Я мучаюсь, создавая текст. Но это радостное мучение. Я люблю его. Наверное, я мазохист.Мне нравится, когда работа меня мучает. Преодолев это мучение, я прихожу к тому результату, который мне нравится.

– Это состояние, в котором вы творец, приходит внезапно, или можно его как-то в себе вызвать?

– Чаще всего - спонтанно. Но бывают ситуации типа цейтнота.

Я помню, когда мы писали песни для Леши Глызина в его новый альбом, мне ребята звонили со студии и по телефону проигрывали инструментальную фонограмму. А я параллельно слушал и сочинял слова на нее.

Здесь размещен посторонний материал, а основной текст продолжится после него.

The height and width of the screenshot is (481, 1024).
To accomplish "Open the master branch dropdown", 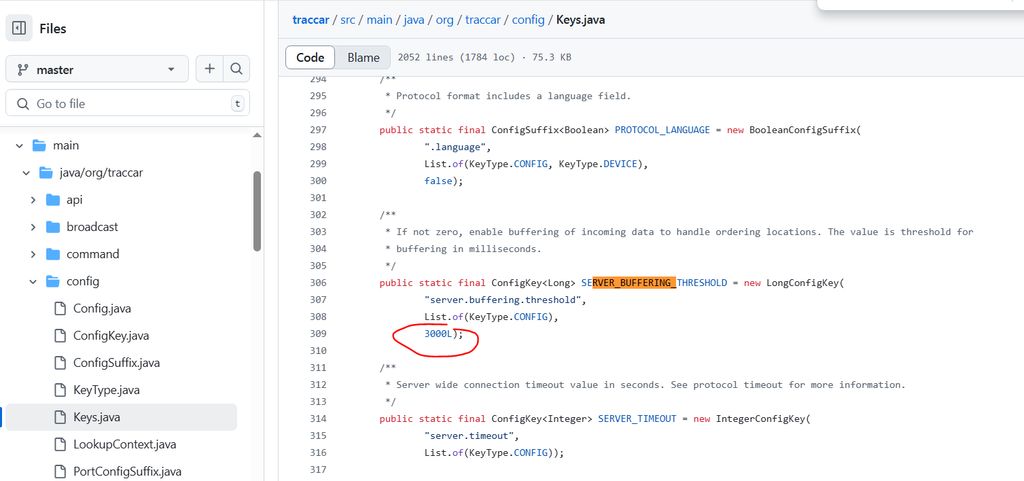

Так были сделаны песни "Ты не ангел", "Пепел любви". Было надо - и получалось. Я приходил в свое радостное состояние и выходили хорошие песни.

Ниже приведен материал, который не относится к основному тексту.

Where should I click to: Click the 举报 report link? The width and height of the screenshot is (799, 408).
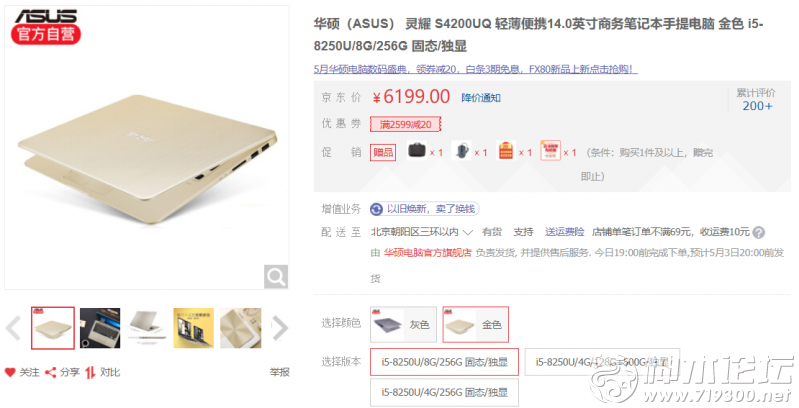279,372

– В том, что они хороши для слушателей, в этом нет никаких сомнений. А критика, цензура, были ли они к вам благосклонны?

– Когда была написана песня "Не сыпь мне соль на рану", редактура на телевидении со мной долго спорила. Это были времена, когда песню запросто могли запретить и "не эфирить". Меня упрекали в том, что не по-русски звучат слова "не говори навзрыд". Мол, навзрыд можно только плакать или рыдать, а говорить нельзя.

Я долго доказывал, что я написал не, скажем, рубить дрова навзрыд, а говорить. То есть говорить, сдерживая рыдания. Но мне твердили, что это не литературно.

Наконец, я вспомнил цитату из Пастернака:"Февраль. Достать чернил и плакать. Писать о феврале навзрыд..."

Все. Авторитет сказал. Разрешили.

– Симон, вы ориентированы только на эстраду, или пробовали писать тексты и для рок-музыки?

– Я ориентирован на шлягер.

В начале 80-х я писал что-то, что было больше похоже на рок-поэзию. Но я считаю, что она искусственна. О естественных человеческих чувствах она говорит какой-то придуманной образной системой. Я понял, что мне это не близко.

Главный принцип моей работы - Писать об общечеловеческих вещах общечеловеческим языком. Может быть именно по этому людям близко мое творчество, может быть поэтому оно находит в них отклик.